3.                     a) Le SEVEN a en l'espèce approuvé les conclusions de l'étude acoustique faite à sa demande par le bureau d'ingénieur G. Monay le 29 décembre 1998, de même qu'il s'est référé aux directives romandes du 10 mars 1999 "Bruits des établissements publics", pour donner un préavis favorable au projet litigieux, avec un degré III de sensibilité au bruit, à diverses conditions impératives, dont la réalisation de divers travaux d'isolation acoustique. Considérant qu'un bar-dancing représente une installation fixe tombant sous le coup de la protection conférée par la LPE et que les valeurs de planification prévues à l'annexe 6 de l'OPB doivent être respectées dans tout le voisinage, le SEVEN a fixé les valeurs limites pour les nuisances sonores causées par la musique à 24 dB (Leq 10 sec) dans les chambres des logements voisins (transmission solidienne fenêtres fermées) et à 34 dB (Leq 10 sec) pour les appartements voisins (transmission aérienne milieu de la fenêtre ouverte). Quant aux valeurs limites du niveau sonore de la musique pour les deux locaux projetés (Leq 60 min), elles ont été fixées à 79 dB(A) (bar) et 92 dB(A) (dancing).
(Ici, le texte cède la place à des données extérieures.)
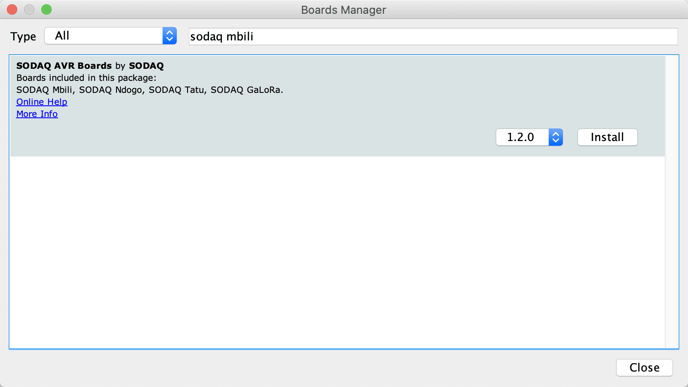Select the SODAQ AVR Boards entry title

pos(64,66)
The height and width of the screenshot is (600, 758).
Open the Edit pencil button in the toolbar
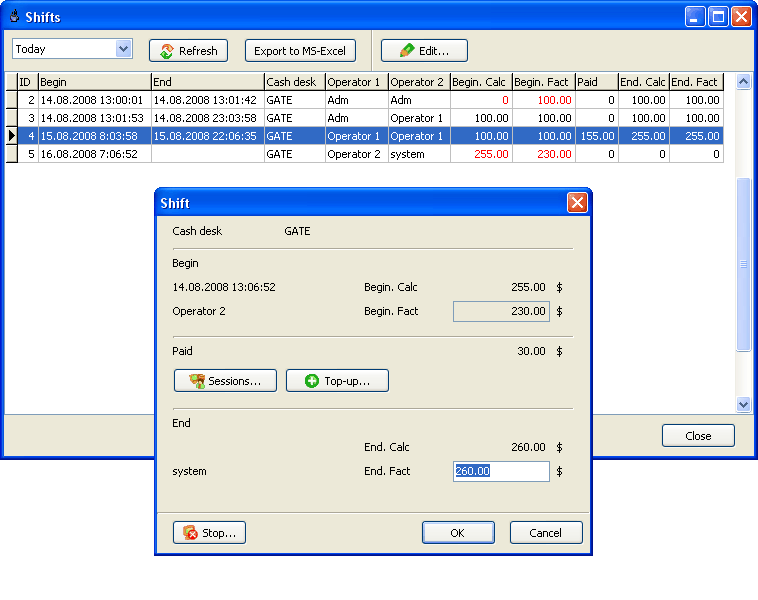[x=424, y=51]
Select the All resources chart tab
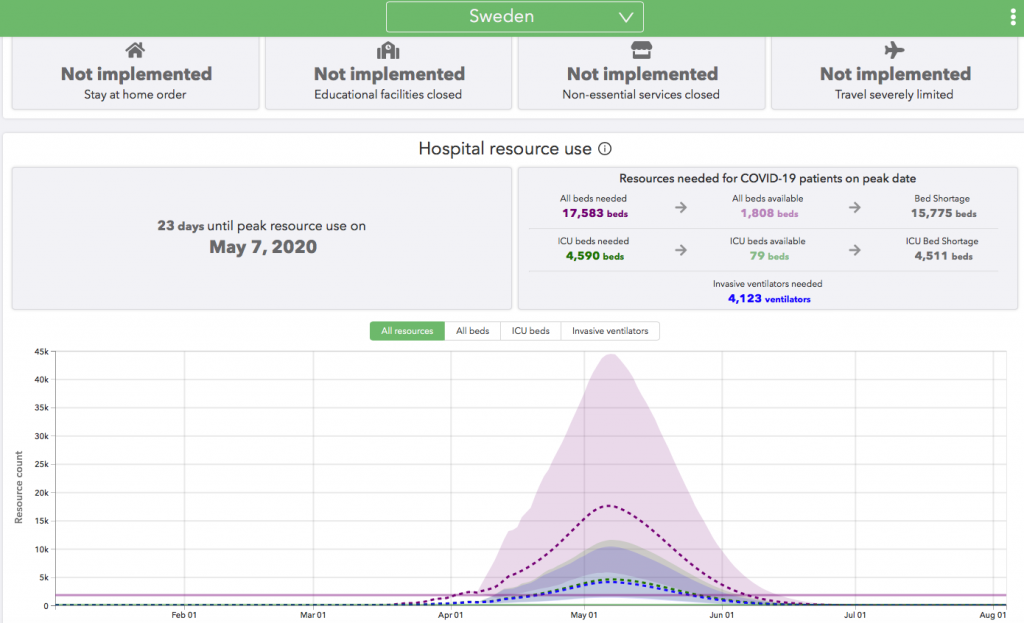 407,331
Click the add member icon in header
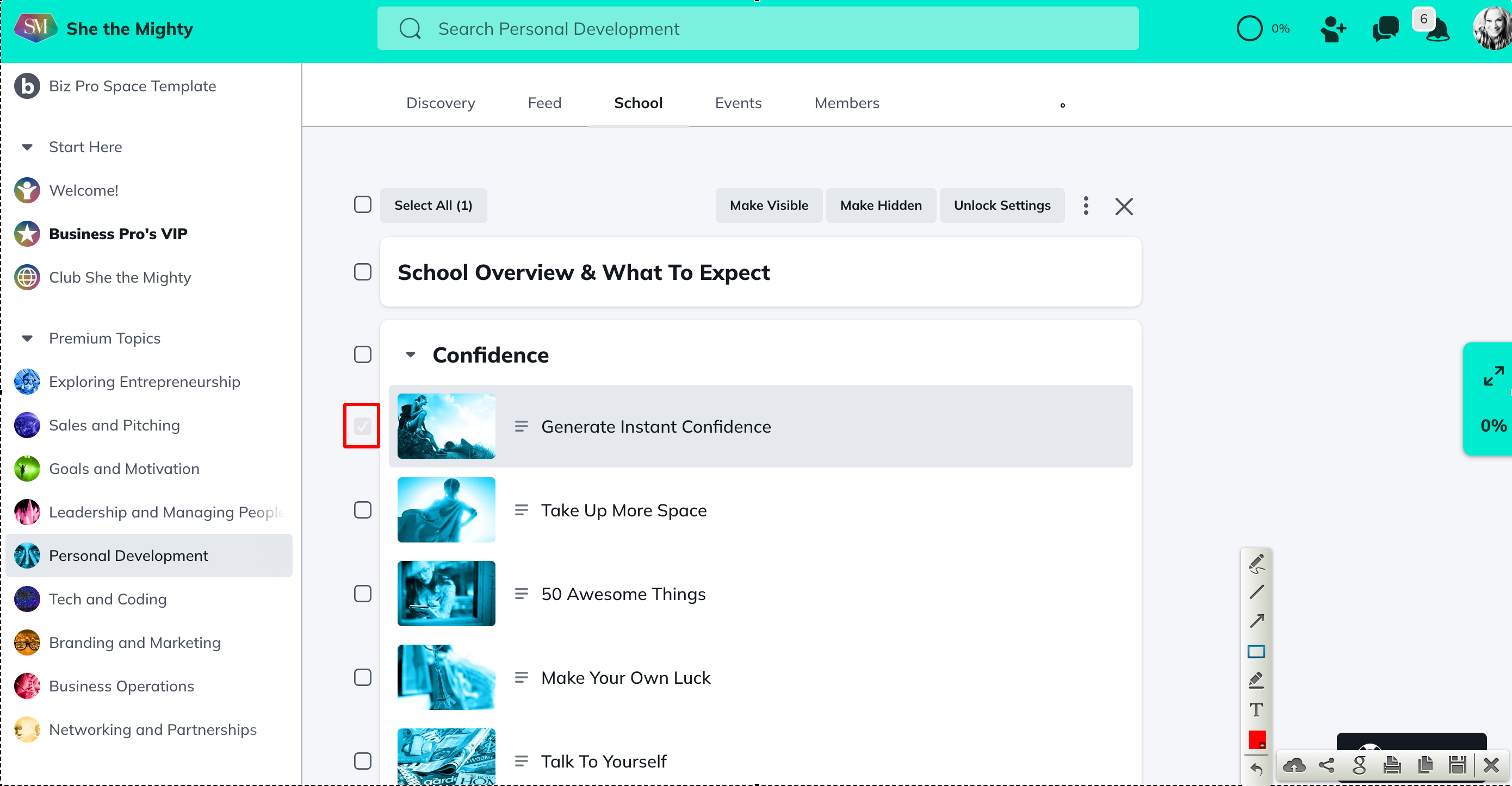The image size is (1512, 786). pyautogui.click(x=1333, y=28)
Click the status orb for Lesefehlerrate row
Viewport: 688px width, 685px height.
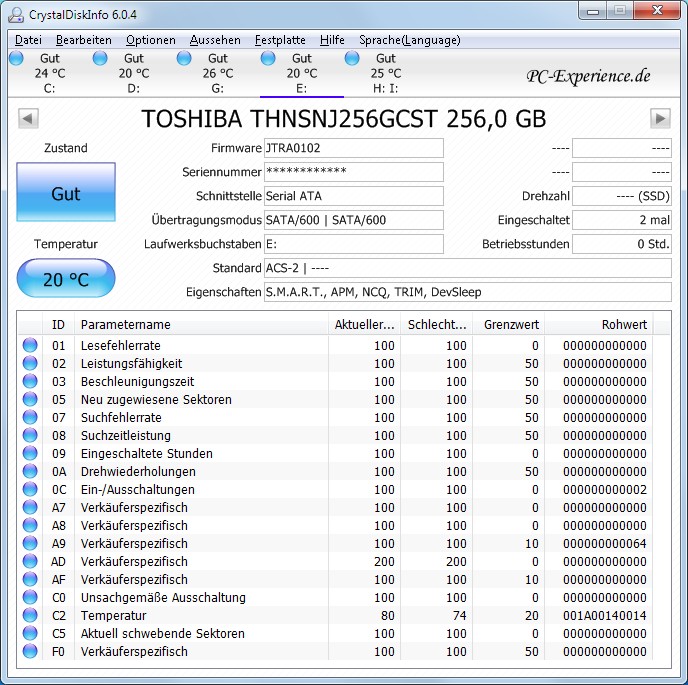coord(30,346)
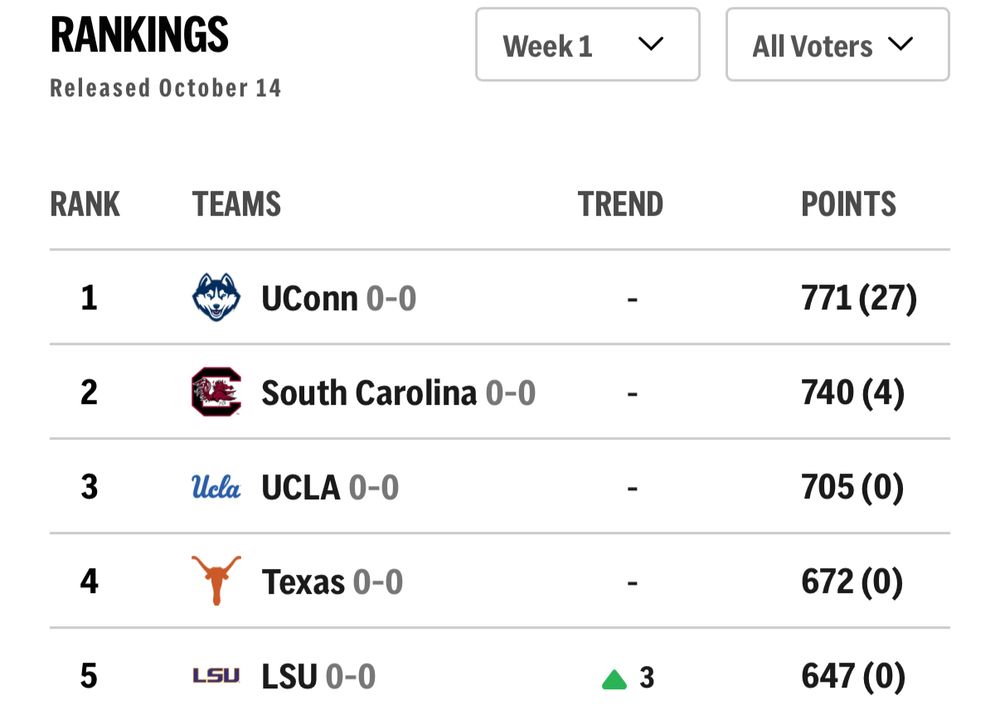Click the POINTS column header
The image size is (1000, 716).
(x=848, y=204)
                        b) Les recourants contestent le bien-fondé de la prise en compte, par la municipalité, d'un degré III de sensibilité au bruit adapté selon elle à un quartier situé en ville de Lausanne permettant la mixité commerces/activités/habitations. Selon eux, s'il est exact que ce degré de sensibilité est adéquat dans les zones où sont admises les entreprises moyennement gênantes, notamment dans les zones d'habitations et artisanales, ainsi que dans les zones agricoles, force est de constater, au quartier de la Barre, qu'il n'y a en réalité que de l'habitation, des bureaux et sauf erreur une école. Dans ces circonstances, les recourants considèrent que c'est le degré de sensibilité II au sens de l'art. 43 al. 1b OPB qui doit être retenu puisqu'il concerne les zones d'habitation ainsi que celles qui sont réservées à des constructions et installations publiques. Les recourants ajoutent que partant, la loi sur la protection de l'environnement et l'ordonnance contre le bruit (ci-après LPE et OPB) doivent être appliquées en fonction d'une installation nouvelle, puisque le projet est totalement différent de celui qui a d'ailleurs cessé d'exister au 30 septembre 1997 (théâtre-buvette). Ainsi, les nouvelles installations ne devront pas produire d'émissions au-delà des valeurs de planification (art. 25 al. 1 LPE et art. 7 al. 1b OPB). Les recourants se réfèrent en particulier à un cas similaire, concernant un secteur d'habitation, de locaux commerciaux, garages, tea-room, dans lequel le Tribunal fédéral a confirmé le bien-fondé du degré de sensibilité II réservé à de telles activités (ATF 123 II p. 325; JT 1998 I p. 465). Selon eux, dans un tel cas, il convient de prendre en considération la nature du bruit, l'endroit et la fréquence des manifestations, de même que le degré de sensibilité, voire les charges sonores dans la zone où sont produites les immissions en question.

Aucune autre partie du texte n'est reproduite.